FIGS. 1 through 3 illustrate an embodiment of an electromagnetic
terminal shield, hereinafter referred to as the shield 10, that is
configured to be connected, for example to a shield conductor of a
shielded cable (not shown), and provide electromagnetic shielding
to an electrical terminal (not shown) connected to an inner
conductor of the shielded cable. The shield 10 is configured to
receive a corresponding mating electromagnetic terminal shield (not
shown) within. The shield 10 includes a shield body 12 that is
formed from a planar sheet of metal, such as a tin pelted
copper-based material. The shield body 12 has a connector opening
14 that is configured to receive the corresponding mating terminal
shield and a cable opening 16 that is configured to receive the
shielded wire cable. The shielded wire cable is preferably
terminated by a ferrule (not shown) that is received within the
cable opening 16. The shield 10 also includes a plurality of
cantilevered spring arms 18 extending along a longitudinal axis X
of the shield body 12 that is integrally formed with the shield
body 12 and has fixed ends 20 that are attached to the connector
opening 14 and free ends 22 that are disposed within a shield
cavity 24 defined by the shield body 12.
As best shown in FIG. 3, each spring arm 18 in the plurality of
cantilevered spring arms 18 is bent toward an inner surface 26 of
the shield body 12 within the shield cavity 24. The free end 22 of
each spring arm 18 in the plurality of cantilevered spring arms 18
is in contact with the inner surface 26 of the shield body 12
within the shield cavity 24.
As best illustrated in FIG. 1, the plurality of cantilevered spring
arms 18 includes a first spring arm 18A, a second spring arm 18B
generally parallel to the first spring arm 18A, and a third spring
arm 18C generally parallel to the second spring arm 18B. The free
ends 22 of the first, second and third spring arms 18A-18C are
interconnected by a cross bar 28 that is in contact with the inner
surface 26 of the shield body 12 within the shield cavity 24.

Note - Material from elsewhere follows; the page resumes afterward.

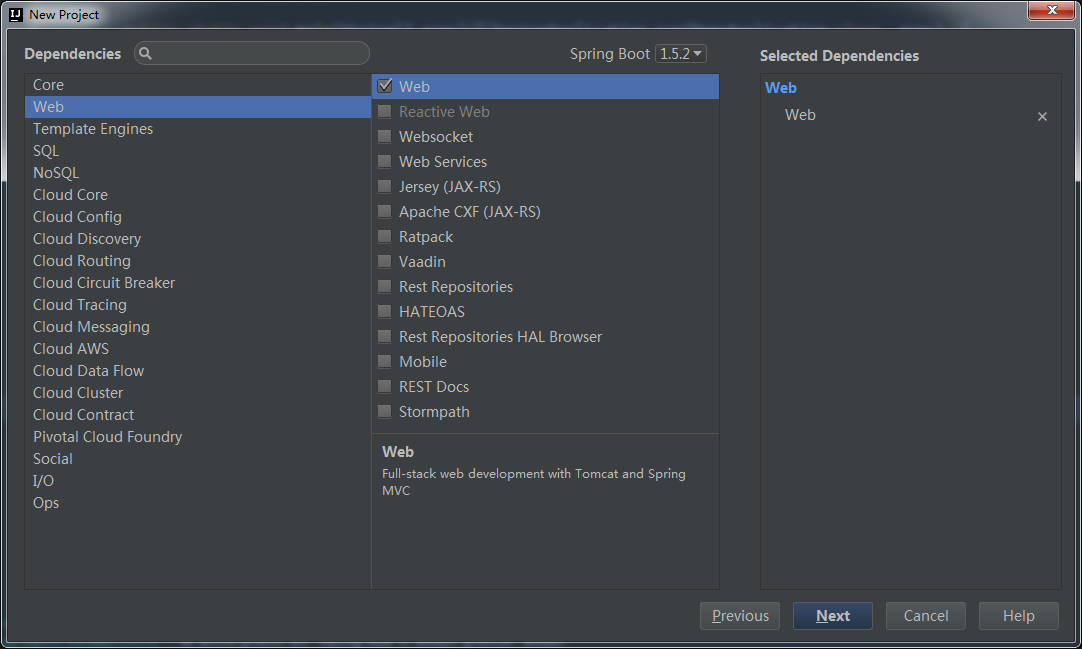
Task: Check the Vaadin dependency
Action: point(385,261)

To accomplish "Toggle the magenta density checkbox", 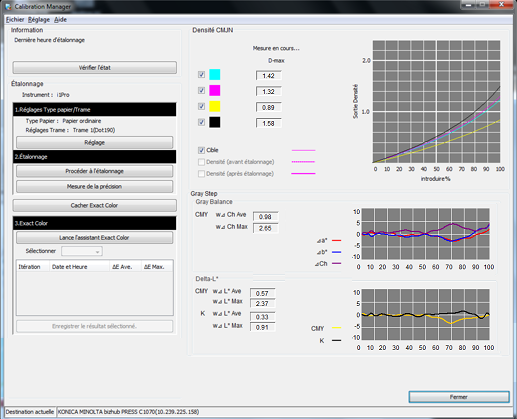I will [x=201, y=90].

As best shown in FIG. 3, each spring arm 18 in the plurality of
cantilevered spring arms 18 is opposite another spring arm 18 in
the plurality of cantilevered spring arms 18.
As shown in FIGS. 1-3, the shield 10 further includes a
longitudinal contact rib 30 that is embossed in the shield body 12
and projects from the inner surface 26 into the shield cavity
24.
FIG. 4 illustrates the steps of a process 100 for manufacturing the
shield 10 described above. The process 100 includes the following
steps:
STEP 102, FORM A TERMINAL SHIELD PREFORM, includes forming a
terminal shield preform from a planar sheet of metal having a
plurality of elongate projections extending longitudinally from one
end of the terminal shield preform. The preform may be cut from the
sheet metal using stamping, blanking, laser cutting, waterjet
cutting, or any other sheet metal cutting process known to those
skilled in the art;
STEP 104, FOLD ELONGATE PROJECTIONS TOWARD THE TERMINAL SHIELD
PREFORM, includes folding the plurality of elongate projections
toward the terminal shield preform to form a plurality of
cantilevered spring arms 18. In the illustrated embodiment, the
plurality of cantilevered spring arms 18 includes a first spring
arm 18A, a second spring arm 18B generally parallel to the first
spring arm 18A, and a third spring arm 18C generally parallel to
the second spring arm 18B. The free ends 22 of the first, second
and third spring arms 18A-18C are interconnected by a cross bar 28.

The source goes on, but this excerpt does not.